An Operator needs to manually ingest into the data backbone files created externally to the camera or Batch Processing Service to be used by pipelines
Includes (probably manual) renaming of files to unique names, moving files into place, saving data into file catalog, metadata tables, and provenance tables (provenance means an externally created file was introduced to the system. NOT saving whatever provenance external process was done.)
Alert Prompt Processing (Temp placeholders until Felipe can chime in. Many are directly Alert Prompt Processing pipeline related.)
Generically, this is all decoupled from the data backbone, consolidated DB and alert distribution system to allow it to continue processing despite outages in those other systems. At some independent cadence, information/files flow between them.
Forwarders deliver the crosstalked-corrected files to NCSA distributors which will make these files visible on the Prompt Processing cluster.
A separate setup process (name TBD) will populate Prompt Processing filesystems with input files needed for the night's processing.
Alert Prompt Processing pipeline will read template files from a template filesystem.

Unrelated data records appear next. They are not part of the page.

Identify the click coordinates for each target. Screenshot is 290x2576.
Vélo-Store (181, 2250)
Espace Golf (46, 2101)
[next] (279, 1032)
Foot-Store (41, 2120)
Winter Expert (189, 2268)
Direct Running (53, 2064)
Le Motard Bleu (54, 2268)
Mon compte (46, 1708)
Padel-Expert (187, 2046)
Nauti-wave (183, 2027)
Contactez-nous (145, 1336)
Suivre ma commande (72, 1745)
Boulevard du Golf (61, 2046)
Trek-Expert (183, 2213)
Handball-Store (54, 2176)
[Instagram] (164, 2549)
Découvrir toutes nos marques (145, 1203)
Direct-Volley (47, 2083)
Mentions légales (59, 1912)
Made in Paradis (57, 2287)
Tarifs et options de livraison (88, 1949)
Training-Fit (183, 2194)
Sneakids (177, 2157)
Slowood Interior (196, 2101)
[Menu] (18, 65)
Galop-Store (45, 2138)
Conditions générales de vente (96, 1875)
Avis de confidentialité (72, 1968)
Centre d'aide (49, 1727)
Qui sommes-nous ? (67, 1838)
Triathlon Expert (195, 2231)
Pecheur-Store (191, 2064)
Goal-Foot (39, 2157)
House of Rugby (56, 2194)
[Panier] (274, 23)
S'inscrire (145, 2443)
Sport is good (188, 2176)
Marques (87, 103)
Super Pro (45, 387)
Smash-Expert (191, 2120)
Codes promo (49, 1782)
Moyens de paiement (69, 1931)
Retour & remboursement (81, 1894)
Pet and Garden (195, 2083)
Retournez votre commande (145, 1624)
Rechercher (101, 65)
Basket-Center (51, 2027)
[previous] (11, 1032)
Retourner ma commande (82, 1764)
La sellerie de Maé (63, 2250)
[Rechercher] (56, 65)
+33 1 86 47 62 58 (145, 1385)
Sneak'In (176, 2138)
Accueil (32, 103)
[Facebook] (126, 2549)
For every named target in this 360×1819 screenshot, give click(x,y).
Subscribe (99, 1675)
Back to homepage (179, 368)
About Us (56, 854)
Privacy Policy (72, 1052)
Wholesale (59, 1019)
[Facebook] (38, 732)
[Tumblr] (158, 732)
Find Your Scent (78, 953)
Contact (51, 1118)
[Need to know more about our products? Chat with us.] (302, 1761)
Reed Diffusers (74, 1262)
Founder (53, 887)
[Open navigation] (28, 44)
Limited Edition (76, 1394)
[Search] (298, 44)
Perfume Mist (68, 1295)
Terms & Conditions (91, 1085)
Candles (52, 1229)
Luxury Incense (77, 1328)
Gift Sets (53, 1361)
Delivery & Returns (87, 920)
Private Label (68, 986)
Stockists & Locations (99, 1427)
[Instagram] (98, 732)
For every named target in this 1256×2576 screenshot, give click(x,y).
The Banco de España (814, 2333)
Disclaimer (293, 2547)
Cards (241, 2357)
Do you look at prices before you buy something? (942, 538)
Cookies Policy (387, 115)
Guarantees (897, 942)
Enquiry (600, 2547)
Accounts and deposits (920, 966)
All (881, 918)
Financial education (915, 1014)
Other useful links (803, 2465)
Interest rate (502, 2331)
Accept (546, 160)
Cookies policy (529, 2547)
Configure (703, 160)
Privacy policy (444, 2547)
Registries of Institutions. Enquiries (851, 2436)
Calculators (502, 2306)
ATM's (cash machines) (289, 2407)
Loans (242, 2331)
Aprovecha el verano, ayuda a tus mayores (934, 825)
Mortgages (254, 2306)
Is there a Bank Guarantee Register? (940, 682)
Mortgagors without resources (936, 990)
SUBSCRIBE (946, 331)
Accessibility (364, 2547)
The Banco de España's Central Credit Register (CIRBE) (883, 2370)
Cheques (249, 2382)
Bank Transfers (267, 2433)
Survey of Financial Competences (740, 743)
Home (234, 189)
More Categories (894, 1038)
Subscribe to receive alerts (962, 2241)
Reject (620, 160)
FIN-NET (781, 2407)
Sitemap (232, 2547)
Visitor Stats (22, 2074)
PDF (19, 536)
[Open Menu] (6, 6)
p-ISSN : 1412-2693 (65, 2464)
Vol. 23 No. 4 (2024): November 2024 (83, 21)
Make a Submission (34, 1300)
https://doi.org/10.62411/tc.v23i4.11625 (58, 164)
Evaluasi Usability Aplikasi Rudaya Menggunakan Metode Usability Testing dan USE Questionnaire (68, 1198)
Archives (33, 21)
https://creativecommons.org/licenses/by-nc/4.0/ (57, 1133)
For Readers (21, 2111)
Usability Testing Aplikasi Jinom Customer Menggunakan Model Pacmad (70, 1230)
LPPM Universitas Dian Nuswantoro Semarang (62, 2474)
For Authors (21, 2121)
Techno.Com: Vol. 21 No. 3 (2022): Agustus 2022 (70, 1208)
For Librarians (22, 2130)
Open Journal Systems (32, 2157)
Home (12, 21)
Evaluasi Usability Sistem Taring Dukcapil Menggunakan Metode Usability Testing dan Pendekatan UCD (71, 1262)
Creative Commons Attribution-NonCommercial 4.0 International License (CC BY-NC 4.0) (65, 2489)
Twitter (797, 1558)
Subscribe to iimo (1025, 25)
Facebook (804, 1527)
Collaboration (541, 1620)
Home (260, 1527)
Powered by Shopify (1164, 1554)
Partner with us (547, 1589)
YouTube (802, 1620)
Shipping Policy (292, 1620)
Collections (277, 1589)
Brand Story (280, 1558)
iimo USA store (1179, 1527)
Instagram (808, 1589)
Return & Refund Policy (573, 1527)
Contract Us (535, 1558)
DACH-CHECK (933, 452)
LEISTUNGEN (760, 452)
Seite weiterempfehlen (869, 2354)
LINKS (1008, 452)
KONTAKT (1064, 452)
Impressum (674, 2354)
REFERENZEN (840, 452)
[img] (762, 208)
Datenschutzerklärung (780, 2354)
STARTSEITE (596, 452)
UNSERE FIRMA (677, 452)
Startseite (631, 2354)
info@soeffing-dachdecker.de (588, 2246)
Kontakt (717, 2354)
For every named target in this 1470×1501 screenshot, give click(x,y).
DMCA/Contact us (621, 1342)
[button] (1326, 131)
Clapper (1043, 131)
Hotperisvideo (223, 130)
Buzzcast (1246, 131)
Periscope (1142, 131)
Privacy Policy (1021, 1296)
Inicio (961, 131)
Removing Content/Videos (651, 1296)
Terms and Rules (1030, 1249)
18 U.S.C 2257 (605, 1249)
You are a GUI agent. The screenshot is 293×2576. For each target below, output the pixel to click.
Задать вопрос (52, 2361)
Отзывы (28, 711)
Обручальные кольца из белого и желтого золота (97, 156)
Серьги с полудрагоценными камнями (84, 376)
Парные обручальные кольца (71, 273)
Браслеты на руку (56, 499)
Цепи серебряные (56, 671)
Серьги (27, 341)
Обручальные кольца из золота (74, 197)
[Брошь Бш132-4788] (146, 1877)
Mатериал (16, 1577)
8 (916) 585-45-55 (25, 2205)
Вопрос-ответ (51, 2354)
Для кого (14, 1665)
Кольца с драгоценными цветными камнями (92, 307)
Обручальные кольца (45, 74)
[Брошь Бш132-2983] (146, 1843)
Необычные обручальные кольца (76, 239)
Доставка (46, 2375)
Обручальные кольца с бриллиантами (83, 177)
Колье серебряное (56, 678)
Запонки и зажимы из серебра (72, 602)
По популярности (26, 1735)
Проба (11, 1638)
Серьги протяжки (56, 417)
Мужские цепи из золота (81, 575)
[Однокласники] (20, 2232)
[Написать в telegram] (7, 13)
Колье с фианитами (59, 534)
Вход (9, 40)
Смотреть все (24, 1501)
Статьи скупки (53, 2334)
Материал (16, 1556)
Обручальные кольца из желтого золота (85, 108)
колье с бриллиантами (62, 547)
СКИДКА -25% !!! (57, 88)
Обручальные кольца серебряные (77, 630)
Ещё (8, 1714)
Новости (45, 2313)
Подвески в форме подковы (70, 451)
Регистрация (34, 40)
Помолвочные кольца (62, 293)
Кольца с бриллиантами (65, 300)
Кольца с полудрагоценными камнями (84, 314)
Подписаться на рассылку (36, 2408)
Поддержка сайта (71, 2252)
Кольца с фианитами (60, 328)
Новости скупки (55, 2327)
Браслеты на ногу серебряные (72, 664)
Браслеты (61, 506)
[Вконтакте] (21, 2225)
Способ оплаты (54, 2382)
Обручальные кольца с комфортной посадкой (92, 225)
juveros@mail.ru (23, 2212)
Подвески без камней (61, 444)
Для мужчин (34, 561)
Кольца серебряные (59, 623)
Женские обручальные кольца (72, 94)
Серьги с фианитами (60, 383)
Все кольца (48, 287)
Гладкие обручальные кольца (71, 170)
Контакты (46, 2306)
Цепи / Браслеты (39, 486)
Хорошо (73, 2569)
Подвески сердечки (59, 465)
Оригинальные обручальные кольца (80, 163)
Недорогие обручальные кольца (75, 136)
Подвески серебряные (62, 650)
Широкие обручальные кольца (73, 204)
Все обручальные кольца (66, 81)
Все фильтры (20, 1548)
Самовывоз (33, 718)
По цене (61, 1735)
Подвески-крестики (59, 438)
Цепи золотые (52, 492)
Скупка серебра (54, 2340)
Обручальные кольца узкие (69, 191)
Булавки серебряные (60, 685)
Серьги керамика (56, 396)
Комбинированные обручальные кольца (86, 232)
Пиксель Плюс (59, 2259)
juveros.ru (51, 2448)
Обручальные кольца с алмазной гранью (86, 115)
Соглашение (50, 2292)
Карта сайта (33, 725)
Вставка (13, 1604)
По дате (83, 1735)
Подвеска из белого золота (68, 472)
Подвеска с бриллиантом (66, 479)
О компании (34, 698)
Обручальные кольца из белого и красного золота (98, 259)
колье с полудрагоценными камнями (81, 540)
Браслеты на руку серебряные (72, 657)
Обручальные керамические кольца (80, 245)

Alert Prompt Processing pipeline will write its output files to an output filesystem.
Alert Prompt Processing pipeline will read from and write to a separate real-time AP database.
Alert Prompt Processing pipeline will feed back image information like psf, wcs, etc back to the telemetry gateway service on the NCSA foreman which sends information back to the base. (If the feedback is via a file, then normal Butler use case. If the feedback is via direct messaging with the service, then not clear this is a Butler use case.)
A separate post process (name TBD) will copy output data from the L1 enclave into the Operations database and filesystem.
An EFD ETL process will extract from the base EFD, translate the data and load tables in NCSA consolidated database.
Will be working with databases, but this process shouldn’t have to use the Butler.
The database admin will initiate a data release process which extracts, translates, and loads the data from the operations database into the release database.
Mostly database work transforming data from the operational consolidated database to a release consolidated database. (Probably not a Butler use case as these are normally specialized/optimized )
Loading Qserv (again expecting not really a Butler use case if database to database, but if done on a file basis closer to the actual production then could be if the Qserv folks want to do so)
Disaster Recovery/Backup services will save data to other locations or tape. - not a Butler use case
The Data Backbone will store files on tape and must retrieve them for use by Batch Production Service (not a Butler use case for production uses)
Certain files will need to be stored on tape in certain matter for efficient retrieval
May be managed by 3rd party software (like Rucio)
Not clear how much end-users would be accessing files on tape. (if allowed, may be Butler use case).
The Data Backbone will deliver files to LSST DAC Chile (not a Butler use case)
Delivering files between NCSA and IN2P3 (not a Butler use case)
The Data Backbone will deliver raw files from NCSA to IN2P3
The Batch Processing Service will deliver other inputs for processing from NCSA to IN2P3
The Batch Processing Service will deliver outputs from processing at IN2P3 to NCSA
The Data Backbone will deliver release files from NCSA to IN2P3 (backup, IN2P3 DAC)
Bulk file delivery service/program will bulk copy files between NCSA and a non-LSST DAC (i.e., not Chile, NCSA, or IN2P3). Not a Butler use case.